Я даже подавилась от смущения. Поднесла ладонь ко рту и откашлялась. Смотрела только в тарелку: сил поднять взор не находила. И выдержки — тоже.

— Я имела в виду другой дар, — прошептала, едва ворочая язык.

— Как интересно, — говорит тетушка.

Михаэль ковыряется вилкой в тарелке и хитро поглядывает на меня из-под ресниц.

— У Элен очень редкие способности, — поворачивается он к хозяйке. Та и бровью не ведет: видимо, для нее в этом мире нет ничего необычного.

— Например? — она сдувает рыжие кудри, что упали на глаза, и догрызает гренку. — Евжин, подай мой саквояж, в комнате стоит.

Паренек подхватывается и мигом убегает прочь.

— Я, — тщательно подбираю слова, избегая провокаций, — иллюзионистка. Но не совсем. Ментальная. Мои иллюзии — в головах людей.

Михаэль стискивает мою ладонь. Я боюсь, что болтнула лишнего.
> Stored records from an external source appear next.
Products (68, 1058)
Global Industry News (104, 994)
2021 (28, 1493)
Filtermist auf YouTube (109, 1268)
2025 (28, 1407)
А хозяйка дома подхватывает сумку, что принес Евжин, и усмехается:

— И в чем же редкость?

— Ну, Михаэль сказал, что… — проговариваю я и отчаянно стискиваю пальцы мужчины, надеясь, что он мне поможет.

— Что иллюзии изучают в каждой школе? — подсказывает женщина.

Михаэль слегка качает головой, сильнее сжимает мои пальцы под столом, словно просит подыграть или промолчать.

— Элен из Сары, а вы знаете, что там много нераскрытых и необразованных магов.

— Знаю, — тетка складывает руки на груди и хмурит рыжие брови. — Но вы сами сказали, что дар редкий.

Евжин жует и молча слушает, только просматривает в сторону родственницы, а затем кивает Михаэлю.

— Редкий дар иллюзии есть только у сказочника, — припечатывает хозяйка и подается вперед. — Ну… Я слушаю вас, молодые люди.

Я сжимаю ладонь Михаэля и затравленно поглядываю на него из-под ресниц. Должна ли я говорить о том, что именно этот дар мне и выделил местный Бог-из-машины?!

— Племяш, тащи вино из кладовки, — бросает тетушка Евжину. — Видно гостям смелости не хватает. — И пока паренек бегает туда-сюда, она добрым и располагающим тоном говорит: — Я не смогу помочь, если не буду знать правду.

— Не нужно вина! — неожиданно обрываю я. — Вы правильно догадались. Я — сказочница, хотя всю жизнь считала себя пустой. Во многом благодаря моему дару, нам удалось оторваться от Конторы. Но он… иногда не срабатывает. А еще я не знаю всех его возможностей, да и как пользоваться им в полную силу.

— С этого и надо было начинать, а то говорите загадками, будто вчера вас крепко приморозило, — тетя тянется к кожаному саквояжу, и он с шипением распахивается.